And the winner is Álvaro Uribe Vélez, who is seeking a second four-year term in Colombia's presidential contest on 28 May. In the 12 March congressional elections, Uribe's supporters won two-thirds of the seats in the senate and a clear majority in the lower house, the chamber of deputies. As in 2002 and in almost identical numbers (5.5 million votes) those who went to the polls voted to support Uribe and his tough, rightwing policies. With the president controlling more than 70% of congress, these elections indicate that he should win a decisive victory in the first round of the presidential stakes.
Ana Carrigan is author of The Palace of Justice: A Colombian Tragedy (Four Walls Eight Windows). She is writing a book about Colombian memoirs.
Also by Ana Carrigan in openDemocracy:
"Colombias elections: the regional exception" (March 2006)
And yet, this may not be the whole story. There were some curious anomalies.

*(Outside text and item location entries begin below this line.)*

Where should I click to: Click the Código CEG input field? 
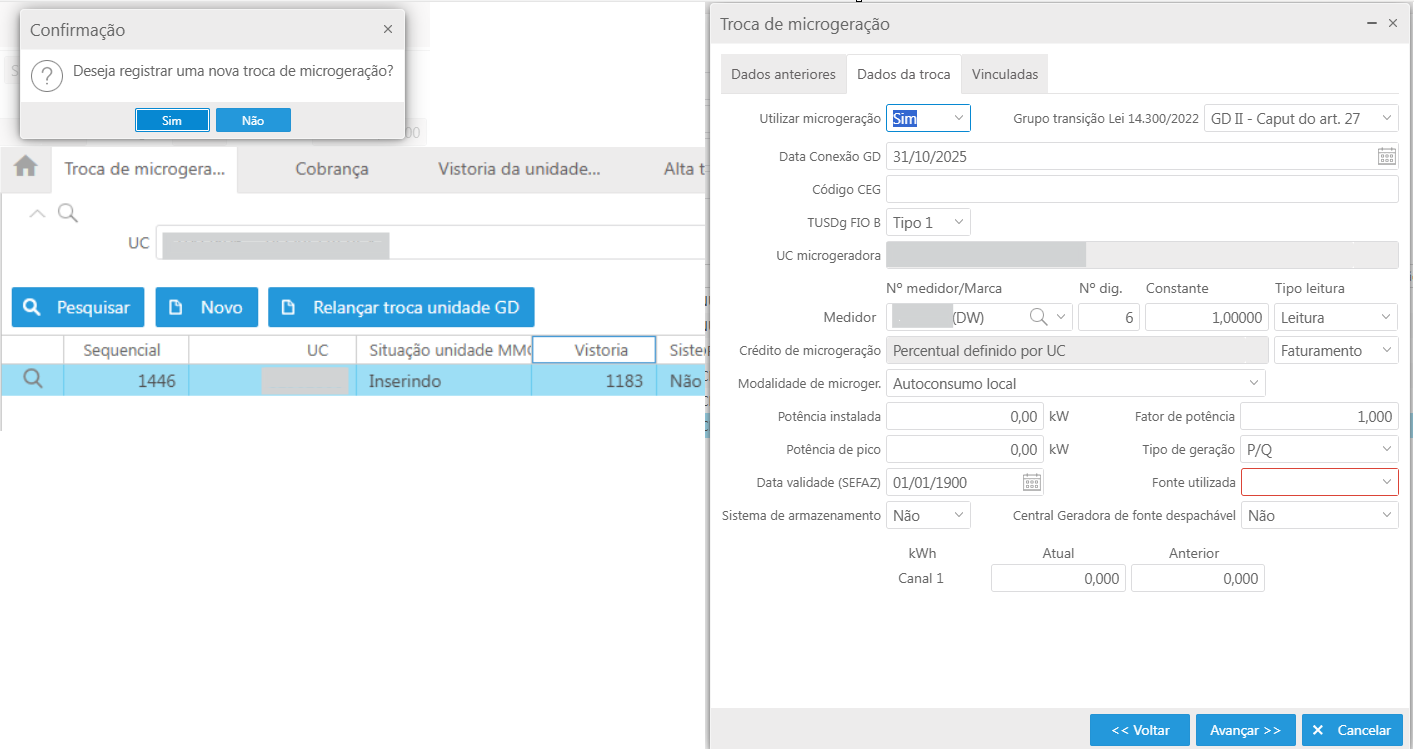tap(1141, 189)
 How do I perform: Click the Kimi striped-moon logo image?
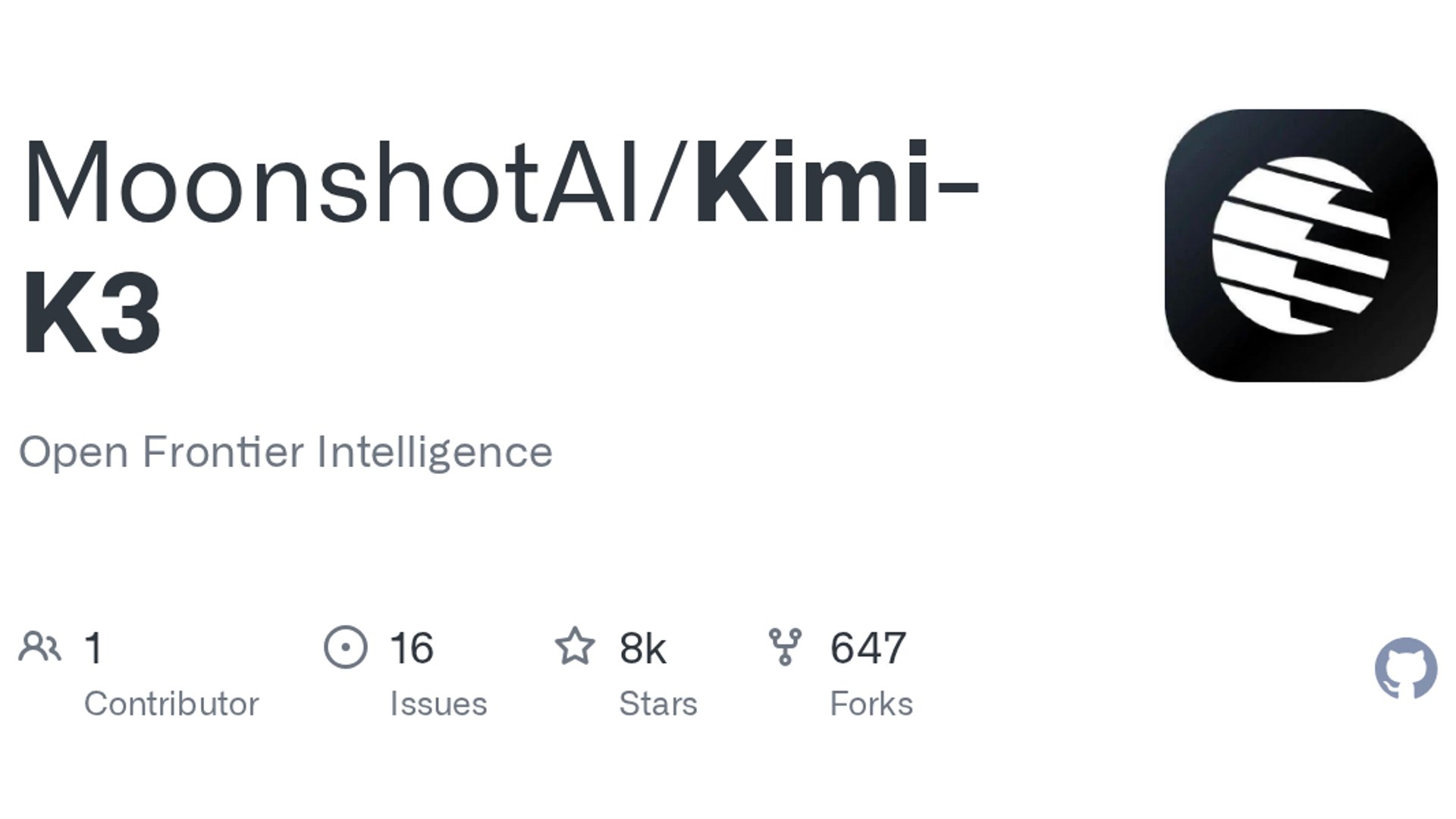click(1301, 245)
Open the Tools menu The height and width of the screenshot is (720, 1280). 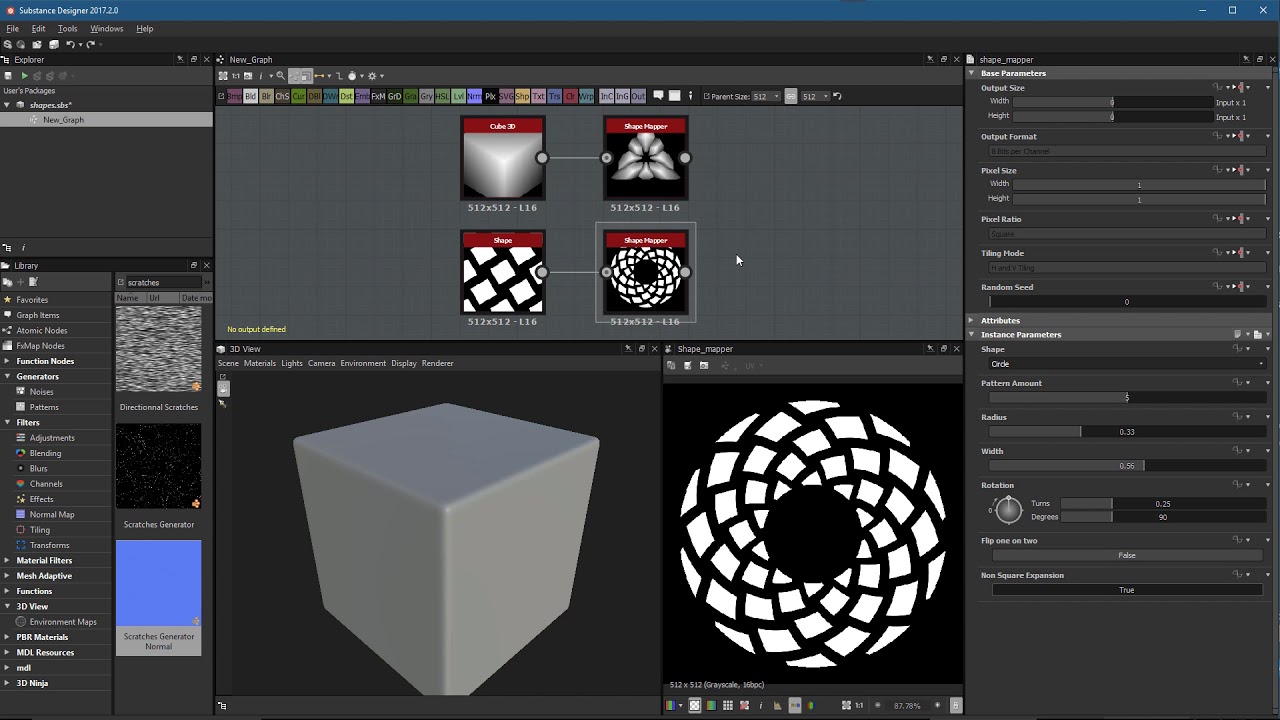[x=67, y=29]
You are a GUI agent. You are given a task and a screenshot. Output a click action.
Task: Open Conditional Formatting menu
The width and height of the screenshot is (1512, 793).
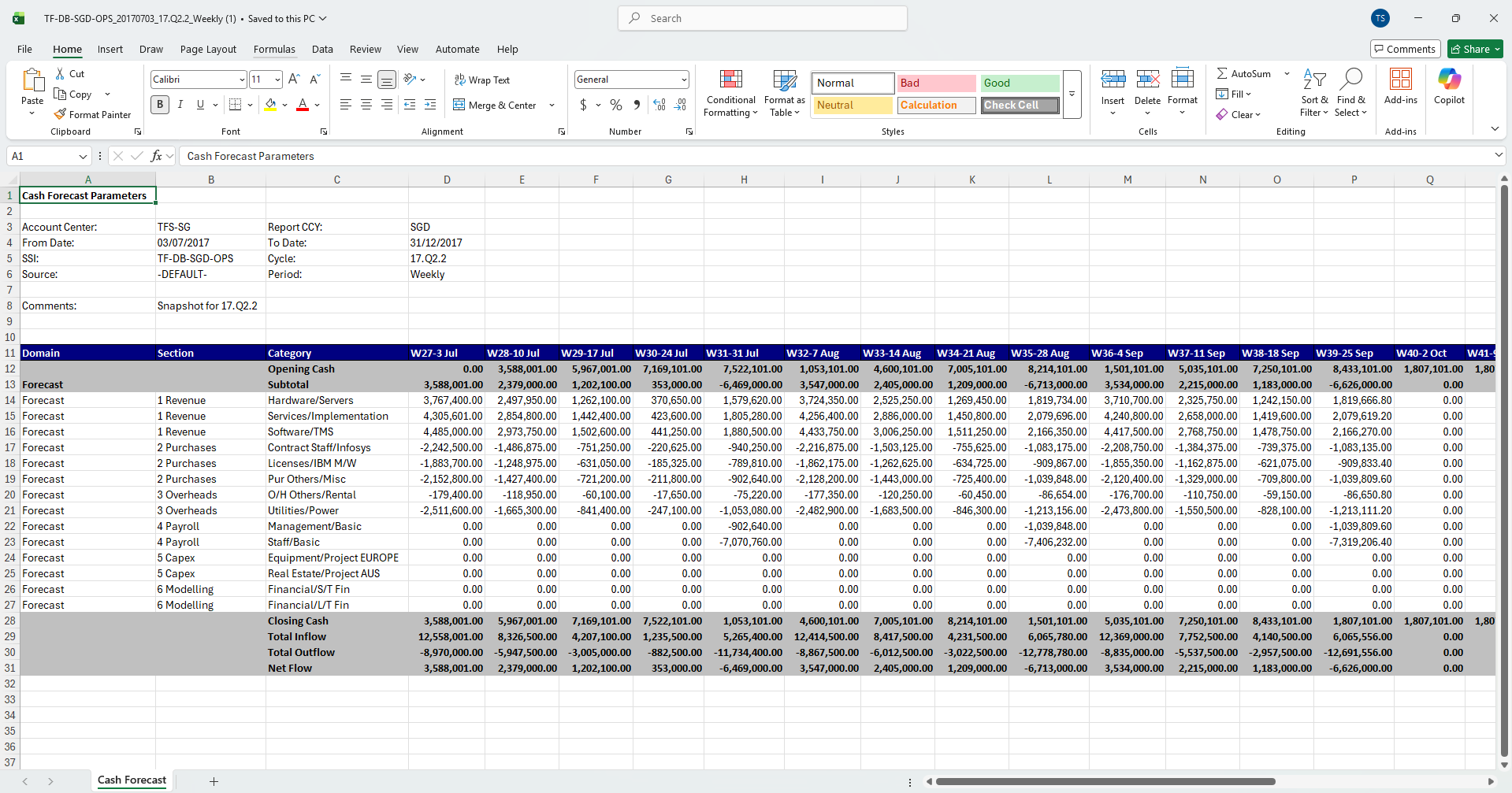click(x=730, y=94)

First, abstention broke all records. More than 60% of the electorate stayed away. It's hard to gauge the cause at a distance. Intimidation? Apathy? Either way, when the number-crunchers had done their job, it turned out that Uribe's 70% of the legislature corresponded to the votes of 24% of the electorate. If only one in four Colombians voted for Uribe (many via the plethora of competing parties scrambling for favours from his gravy-train), where was everyone else? An email from a friend, living in one of Colombia's conflict-torn regions, provides some insight. This is what he said:
"The Farc (Revolutionary Armed Forces of Colombia), are the determining factor in the vote. 97% of the people of this country are in despair with the guerrillas. No one wants anything to do with them. While the kidnapping and the extortion and the military confrontations continue (as the chosen method to confront this tremendous structural social injustice of ours), the people of Colombia will continue voting for the extreme right. They vote for Uribe because they feel he is the only one who stands up to the Farc. But the majority abstains. Because they don't want the war, they won't vote for the extreme right. They don't vote for the Liberals because they don't think they have the guts to mobilise this country against 'terrorism'. And they won't vote for the left because, after seeing 20,000 leftwing leaders die in the last thirty years, they feel the left is too unprotected, or because they feel that this left of ours is not capable of convincing the guerrillas to stop the war and take up the cause of a people who want profound structural changes, but without any more killing. And the rest of us? Those of us who believe we are democrats, those of us who walk the mountains of this country proposing a different solution, none of us have been able to convince the guerrillas that there is another way; that it is hard and demanding and risky but that it exists. And until we manage to open a serious peace process this situation will continue. And there will be no space for a left of creative and audacious and new men and women."In the months before the vote, the Fuerzas Armadas Revolucionarios de Colombia (Revolutionary Armed Forces of Colombia / Farc) went on the rampage. Farc killed soldiers and police, and massacred civilians; it stopped all traffic on the main roads in eleven regions for weeks, rubbishing Uribe's flagship policy (so-called "democratic security"), and made bits of official claims that the army had it on the run; it drove enraged and sickened Colombians to vote for Uribe, to vote again for war.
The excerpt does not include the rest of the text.